Because mortgage rates closely follow 10-year treasury rates, there is panic in the mortgage market, especially from buyers who have not yet locked in rates.

10-Year US Treasury Yield Daily Chart


Trump Win Juices Mortgage Rates

The Wall Street Journal reports Trump Win Juices Mortgage Rates.

Mortgage rates have spiked in the wake of Donald Trump's election victory.

Average rates on 30-year fixed conforming mortgages hit 3.87% on Thursday, climbing a quarter of a percentage point since Tuesday's market close, according to MortgageNewsDaily.com, which tracks mortgage rates. That is the biggest increase in a two-day period since June 2013 when the Federal Reserve announced its plan to start easing its stimulus program, according to the site.


Mortgage Mortgage Rates Skyrocket to 4%

The WSJ numbers are from last Thursday. Rates spiked again on Monday.

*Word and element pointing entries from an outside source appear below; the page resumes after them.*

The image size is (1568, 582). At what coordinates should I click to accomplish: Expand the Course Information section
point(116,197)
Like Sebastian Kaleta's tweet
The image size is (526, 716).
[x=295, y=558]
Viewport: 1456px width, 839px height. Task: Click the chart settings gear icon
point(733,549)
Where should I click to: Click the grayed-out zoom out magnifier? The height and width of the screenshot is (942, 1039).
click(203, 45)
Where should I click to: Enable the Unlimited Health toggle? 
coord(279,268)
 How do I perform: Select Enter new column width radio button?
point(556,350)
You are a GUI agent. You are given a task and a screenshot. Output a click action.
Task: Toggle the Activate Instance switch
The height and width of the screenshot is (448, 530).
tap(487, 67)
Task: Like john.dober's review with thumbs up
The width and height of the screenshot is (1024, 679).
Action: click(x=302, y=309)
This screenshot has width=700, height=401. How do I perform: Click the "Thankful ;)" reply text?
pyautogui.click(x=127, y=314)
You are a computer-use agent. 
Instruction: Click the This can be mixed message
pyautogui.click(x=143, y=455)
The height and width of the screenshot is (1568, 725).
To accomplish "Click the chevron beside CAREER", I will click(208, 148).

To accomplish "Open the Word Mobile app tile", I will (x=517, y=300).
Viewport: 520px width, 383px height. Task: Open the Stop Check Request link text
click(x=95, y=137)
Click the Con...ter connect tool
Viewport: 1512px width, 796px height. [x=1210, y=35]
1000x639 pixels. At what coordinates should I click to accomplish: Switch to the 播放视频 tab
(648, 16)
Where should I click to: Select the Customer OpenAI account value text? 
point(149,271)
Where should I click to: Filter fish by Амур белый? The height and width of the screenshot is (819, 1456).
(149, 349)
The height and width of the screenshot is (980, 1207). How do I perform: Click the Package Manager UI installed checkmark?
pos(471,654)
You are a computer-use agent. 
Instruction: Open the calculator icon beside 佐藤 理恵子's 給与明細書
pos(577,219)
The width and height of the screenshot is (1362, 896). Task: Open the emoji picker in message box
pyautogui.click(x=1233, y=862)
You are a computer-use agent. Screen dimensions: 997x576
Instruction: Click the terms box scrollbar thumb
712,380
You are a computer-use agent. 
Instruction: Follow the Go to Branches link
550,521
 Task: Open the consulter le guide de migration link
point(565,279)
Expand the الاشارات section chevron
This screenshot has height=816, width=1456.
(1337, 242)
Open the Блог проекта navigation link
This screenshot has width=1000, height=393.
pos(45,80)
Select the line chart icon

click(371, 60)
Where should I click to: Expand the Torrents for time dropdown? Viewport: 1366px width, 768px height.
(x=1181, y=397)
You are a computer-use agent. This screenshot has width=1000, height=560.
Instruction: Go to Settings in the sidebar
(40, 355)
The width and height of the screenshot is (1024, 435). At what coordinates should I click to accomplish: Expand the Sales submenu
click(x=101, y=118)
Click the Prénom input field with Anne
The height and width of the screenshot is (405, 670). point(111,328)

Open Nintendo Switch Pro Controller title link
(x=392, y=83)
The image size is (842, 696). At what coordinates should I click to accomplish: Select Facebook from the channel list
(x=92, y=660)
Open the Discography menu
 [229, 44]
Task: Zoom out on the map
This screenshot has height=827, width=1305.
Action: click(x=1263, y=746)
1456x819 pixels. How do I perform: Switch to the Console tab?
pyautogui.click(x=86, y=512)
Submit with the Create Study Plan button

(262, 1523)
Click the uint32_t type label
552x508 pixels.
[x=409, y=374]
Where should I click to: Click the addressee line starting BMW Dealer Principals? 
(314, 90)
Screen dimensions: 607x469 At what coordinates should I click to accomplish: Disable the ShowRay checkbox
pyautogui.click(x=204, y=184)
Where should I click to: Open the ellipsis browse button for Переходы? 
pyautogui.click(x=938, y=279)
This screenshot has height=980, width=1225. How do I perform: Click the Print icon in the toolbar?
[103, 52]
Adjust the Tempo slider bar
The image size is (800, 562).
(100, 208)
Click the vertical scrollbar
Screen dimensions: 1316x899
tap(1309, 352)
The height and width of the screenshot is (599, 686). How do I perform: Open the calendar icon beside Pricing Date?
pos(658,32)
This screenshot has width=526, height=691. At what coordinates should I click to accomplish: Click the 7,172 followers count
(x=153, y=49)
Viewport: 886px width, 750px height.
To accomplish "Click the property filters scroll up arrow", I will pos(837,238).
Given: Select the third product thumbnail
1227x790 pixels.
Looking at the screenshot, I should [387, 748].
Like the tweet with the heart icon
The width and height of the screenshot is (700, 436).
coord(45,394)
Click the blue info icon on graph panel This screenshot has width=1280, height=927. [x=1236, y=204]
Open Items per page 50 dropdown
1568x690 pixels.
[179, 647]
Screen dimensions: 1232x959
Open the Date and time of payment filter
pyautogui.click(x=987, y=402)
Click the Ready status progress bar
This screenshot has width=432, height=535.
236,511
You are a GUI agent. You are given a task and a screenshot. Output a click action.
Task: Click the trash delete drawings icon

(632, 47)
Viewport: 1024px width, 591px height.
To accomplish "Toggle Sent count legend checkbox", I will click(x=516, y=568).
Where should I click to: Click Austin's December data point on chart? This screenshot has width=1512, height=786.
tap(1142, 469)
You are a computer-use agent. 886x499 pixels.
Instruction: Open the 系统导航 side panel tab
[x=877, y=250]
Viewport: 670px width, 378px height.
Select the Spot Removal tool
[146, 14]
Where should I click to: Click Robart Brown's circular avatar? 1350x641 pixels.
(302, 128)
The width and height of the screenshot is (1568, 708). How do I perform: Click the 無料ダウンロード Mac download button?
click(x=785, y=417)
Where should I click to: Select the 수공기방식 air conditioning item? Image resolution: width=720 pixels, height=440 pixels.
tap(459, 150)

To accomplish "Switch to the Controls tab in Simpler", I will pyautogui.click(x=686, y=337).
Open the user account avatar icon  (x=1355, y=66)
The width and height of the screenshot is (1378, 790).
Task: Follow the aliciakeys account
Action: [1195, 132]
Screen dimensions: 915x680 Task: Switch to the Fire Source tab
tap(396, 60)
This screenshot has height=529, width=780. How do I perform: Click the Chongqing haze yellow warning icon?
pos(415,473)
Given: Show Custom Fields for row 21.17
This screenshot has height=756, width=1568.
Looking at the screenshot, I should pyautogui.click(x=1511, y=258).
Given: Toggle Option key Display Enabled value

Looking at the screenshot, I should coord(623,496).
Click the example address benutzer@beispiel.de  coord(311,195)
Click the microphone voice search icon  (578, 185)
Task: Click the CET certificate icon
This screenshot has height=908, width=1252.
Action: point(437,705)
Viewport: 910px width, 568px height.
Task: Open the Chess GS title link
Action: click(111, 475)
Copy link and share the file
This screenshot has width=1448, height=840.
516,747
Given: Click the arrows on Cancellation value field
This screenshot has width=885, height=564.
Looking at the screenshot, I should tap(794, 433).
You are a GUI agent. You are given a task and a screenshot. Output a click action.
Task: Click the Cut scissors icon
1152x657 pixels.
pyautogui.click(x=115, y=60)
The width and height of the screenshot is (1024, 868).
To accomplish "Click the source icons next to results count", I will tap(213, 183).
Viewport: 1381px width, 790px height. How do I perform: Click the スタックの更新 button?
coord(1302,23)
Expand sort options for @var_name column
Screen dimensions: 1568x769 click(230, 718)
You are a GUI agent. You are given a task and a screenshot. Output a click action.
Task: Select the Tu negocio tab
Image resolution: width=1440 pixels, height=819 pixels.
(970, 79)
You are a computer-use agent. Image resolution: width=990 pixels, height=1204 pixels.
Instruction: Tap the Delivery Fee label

Mortgage news Daily says Mortgage Rates Skyrocket to 4%. New Normal?.

It's been a long time since anyone could say that top tier conventional conforming 30yr fixed mortgage rates were at 4%. Indeed, even last Monday, the thought of 4% rates would border on preposterous. But what a difference a week makes! Over the past 3 days, rates have moved higher at a pace that's only matched by the worst 3 consecutive days of the mid 2013 taper tantrum. There were several days in 1987 were rates moved higher more quickly on an outright basis, but the more recent spikes have constituted much larger proportions of respective ranges. In both cases (1987 and 2013), the recent major highs in rates occurred 6 years early. Simply put, the 2013 rate spike traversed more of its 6-year range than the 1987 spike, and the past 3 days have matched 2013's pace.

Granted, by the time we look at the weeks and months that preceded the 2 most recent rate spikes, 2013 remains a bigger overall move toward higher rates. But that same caveat is the reason the current rate spike is as scary as it is: we don't yet know what the coming weeks and months will look like! As recently as last Thursday, quite a few market participants figured that rates had gotten so much higher so quickly, that it surely must have been a knee-jerk reaction to the presidential election that would soon be reversed after the 3-day Veteran's Day weekend. Yet here we are on Monday with rates still surging higher.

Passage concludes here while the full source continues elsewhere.